Concetti Chiave
- Nei procarioti, traduzione e trascrizione avvengono simultaneamente, mentre negli eucarioti sono processi separati, con l'mRNA che deve maturare prima di uscire dal nucleo.
- L'aumento delle dimensioni del genoma comporta un incremento della percentuale di sequenze non codificanti, suggerendo una complessità evolutiva nella trascrizione.
- Il ribosoma è un aggregato ribonucleoproteico formato da RNA ribosomale, essenziale per la sintesi proteica e composto da due subunità che si uniscono durante il processo di traduzione.
- Il ribosoma presenta tre siti funzionali (A, P ed E) che facilitano l'inserimento degli amminoacidi tramite tRNA e la crescita del polipeptide.
- Il ribosoma opera in modo coordinato, con il mRNA che si inserisce tra le subunità e permette la traduzione sequenziale degli amminoacidi.

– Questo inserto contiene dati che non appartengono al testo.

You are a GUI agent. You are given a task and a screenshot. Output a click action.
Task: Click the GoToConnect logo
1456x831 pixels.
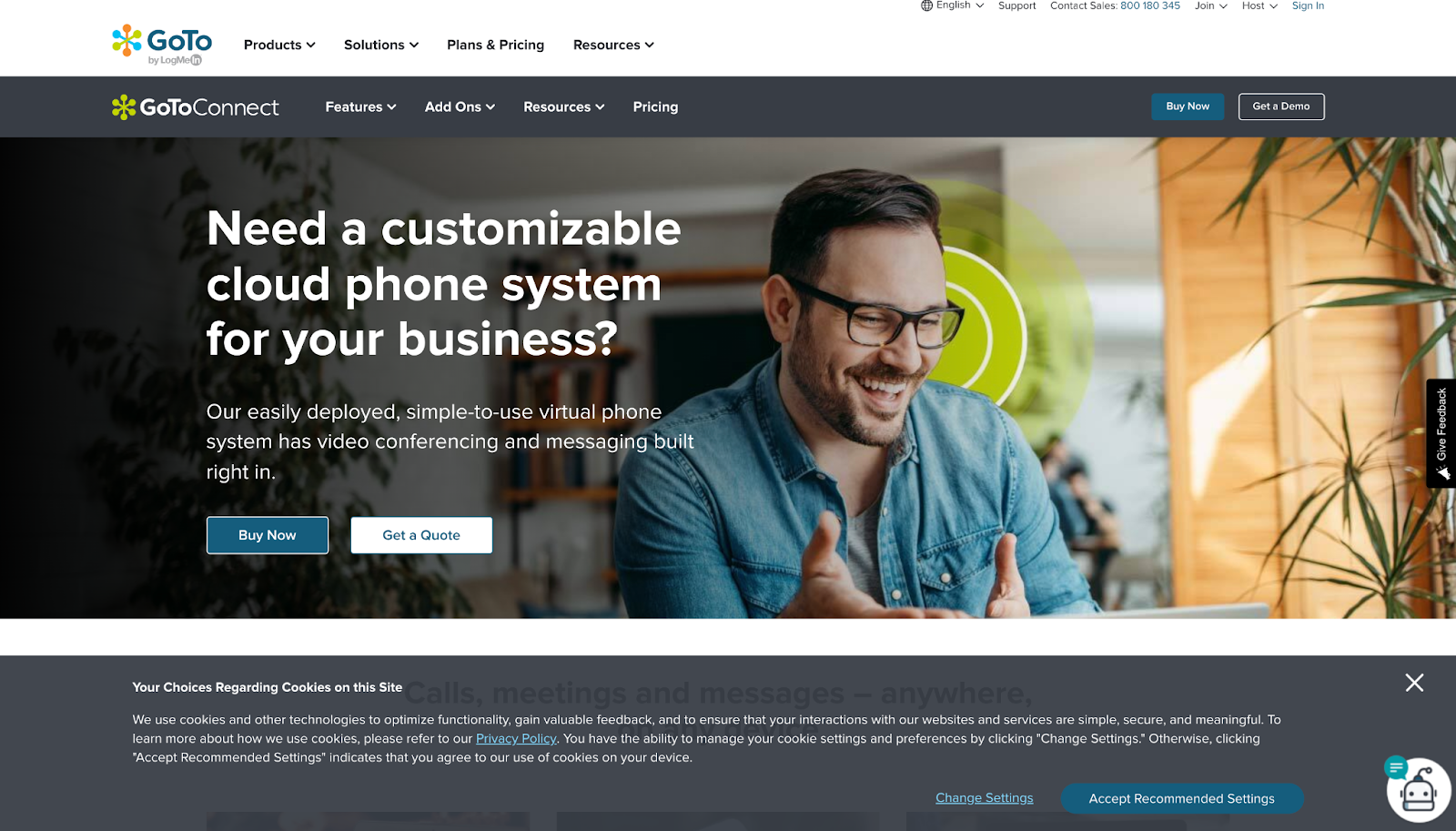click(x=195, y=107)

Differenze tra procarioti ed eucarioti
Nei procarioti l'RNA messaggero è subito tradotto dai ribosomi, ancora prima che sia finita la sua trascrizione: traduzione e trascrizione sono quindi processi contestuali. Negli eucarioti invece non è così, prima di tutto sintesi e trascrizione sono processi che avvengono in luoghi separati, il primo nel nucleo, il secondo all’esterno di esso; inoltre l’mRNA appena sintetizzato, o pre-mRNA, prima di uscire dal nucleo deve andare incontro a un processo di maturazione.
È interessante notare come con l'aumentare delle dimensioni del genoma, aumenta proporzionalmente la percentuale non codificante, forse trascritta ma non tradotta.
Funzione e struttura del ribosoma
Il ribosoma è un aggregato ribonucleoproteico: si parte da un precursore formato da RNA ribosomale che si accumula all'interno del nucleolo e che verrà poi processato a costituire il ribosoma operativo. Esso è il complesso in cui avviene la sintesi proteica ed è composto da 2 subunità, una superiore e una inferiore, che si associano quando il ribosoma è al lavoro, quando contestualmente l'mRNA (acido ribonucleico) si inserisce a metà tra le due sezioni per essere tradotto. Sono presenti tre siti, A P ed E; in A arrivano i tRNA che portano un amminoacido; in P il polipeptide va via via allungandosi, da E, exit, il tRNA esce una volta scaricato il suo amminoacido.
Domande da interrogazione
- Qual è la principale differenza tra la trascrizione e la traduzione nei procarioti e negli eucarioti?
- Come si sviluppa il ribosoma e qual è la sua funzione principale?
- Cosa si osserva riguardo alla percentuale di DNA non codificante con l'aumento delle dimensioni del genoma?
Nei procarioti, la traduzione dell'RNA messaggero avviene simultaneamente alla sua trascrizione, mentre negli eucarioti questi processi sono separati: la trascrizione avviene nel nucleo e la traduzione all'esterno, con l'mRNA che deve prima subire un processo di maturazione (testo).
Il ribosoma è un aggregato ribonucleoproteico che si forma a partire da un precursore di RNA ribosomale nel nucleolo. La sua funzione principale è la sintesi proteica, avvenendo attraverso l'associazione di due subunità e l'inserimento dell'mRNA tra di esse (testo).
Con l'aumentare delle dimensioni del genoma, si osserva un incremento proporzionale della percentuale di DNA non codificante, che è probabilmente trascritta ma non tradotta (testo).